Formasi lainnya adalah formasi bulatan yang merepresentasikan Compang—altar budaya dalam tradisi Manggarai—sebagai simbol harapan agar pendidikan di Manggarai terus tumbuh, berakar kuat pada nilai-nilai lokal, dan berkembang seiring zaman.
“Seperti dalam Filosofi orang Manggarai, tebar wua, wecak wela, cing ngger sili, wela ngger peang, sili-sili cing, peang-peang wela, menggambarkan perkembangan pendidikan di Manggarai, harus seiring dengan perkembangan zaman,” katanya.
Selain Lodok dan Compang, Irna juga menyebutkan adanya formasi bulatan seperti Rumah dalam tarian Sae Gasing. Formasi ini melambangkan keterhubungan yang erat antara anak dan ruang asuhnya, bahwa setiap anak perlu dilindungi, didampingi, dan dibimbing dalam lingkungan yang aman serta penuh kasih.
“Rumah bisa bermakna sekolah, orang tua, atau siapa pun yang berperan menjaga dan menumbuhkan anak. Rumah adalah pijakan pertama dalam pendidikan dan pembentukan karakter,” ungkap Irna.

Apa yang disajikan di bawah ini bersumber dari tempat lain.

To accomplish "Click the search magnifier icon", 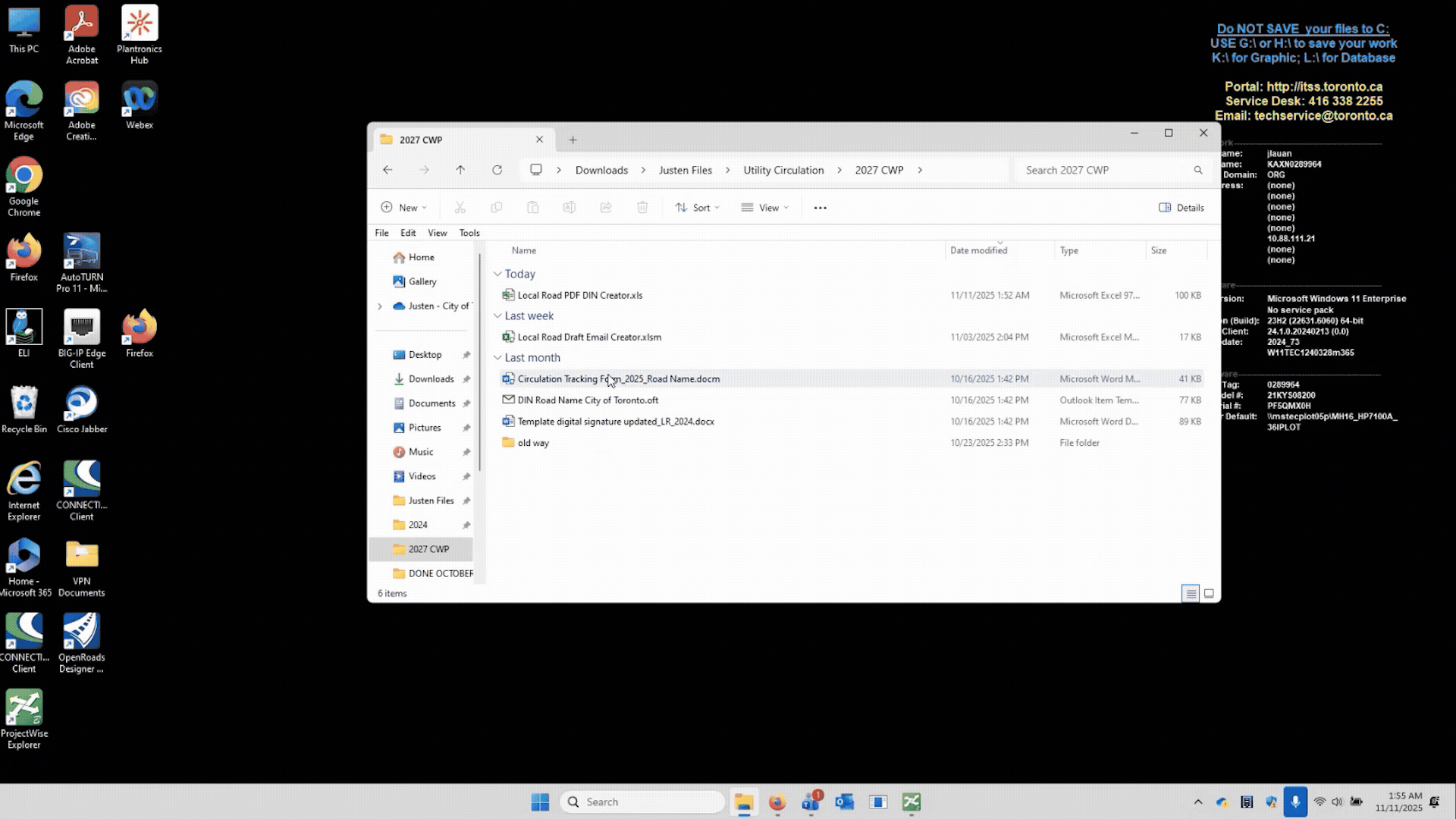I will 1198,170.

Tak hanya itu, tarian ini juga menampilkan formasi angka 80, sebagai penanda peringatan HUT ke-80 Republik Indonesia. Sebuah simbol bahwa semangat kemerdekaan dan pendidikan berjalan beriringan membentuk generasi emas masa depan.

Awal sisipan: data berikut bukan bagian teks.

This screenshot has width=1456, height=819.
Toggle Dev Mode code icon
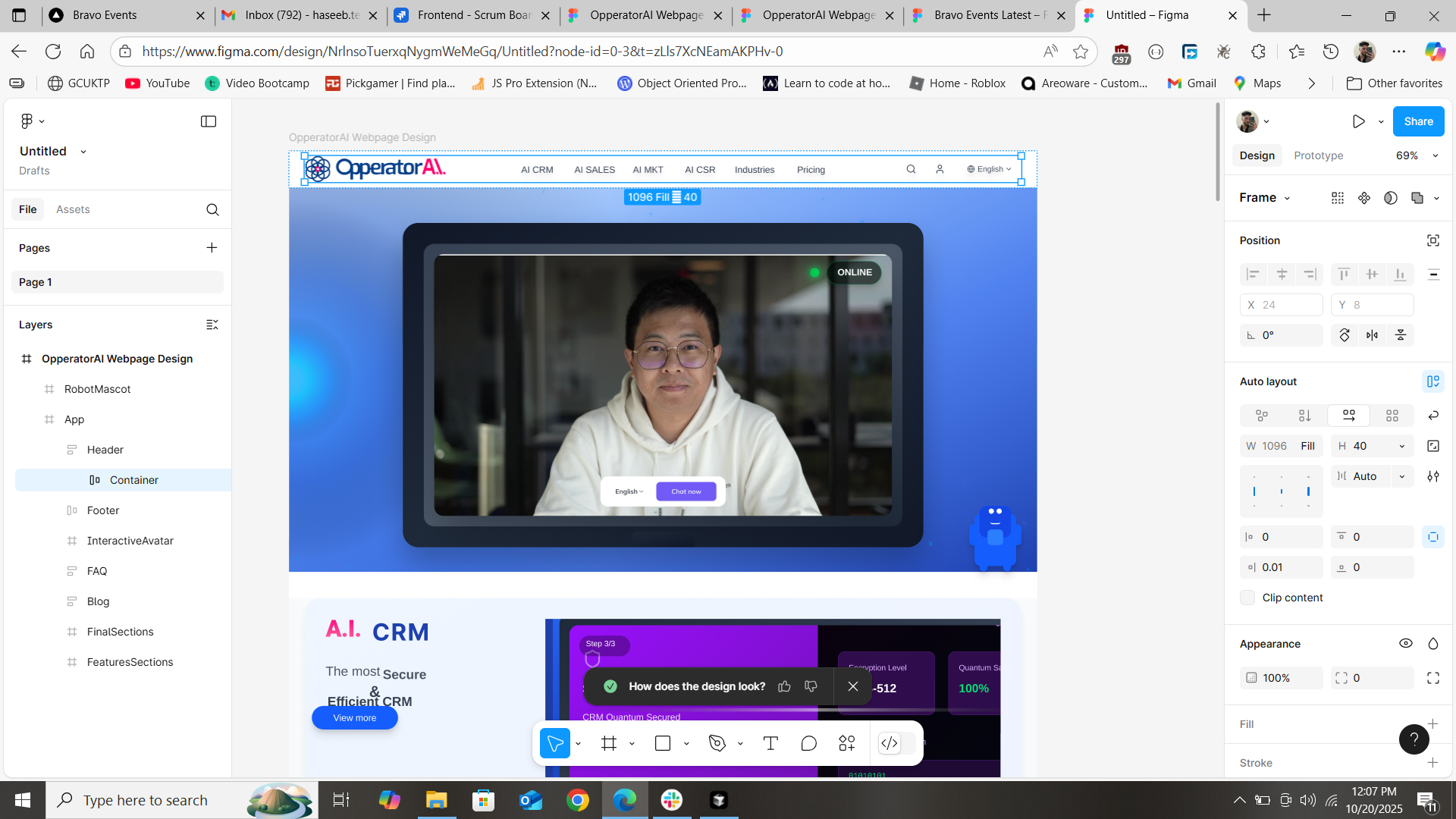tap(890, 743)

Sementara itu, tarian Wela Runus yang akan dibawakan oleh siswa SMK Setia Bakti, terinspirasi dari kisah rakyat tentang Wela Runus dan Sambulawa.
Tarian ini menjadi penghormatan atas peran perempuan dalam masyarakat—baik sebagai penjaga nilai, penggerak budaya, maupun pilar ketahanan keluarga.
“Ada filosofi kuat di baliknya, yaitu Dempul wuku tela toni, yang berarti keberhasilan dicapai lewat kerja keras, ketekunan, dan keteguhan hati,” ujar Irna menutup.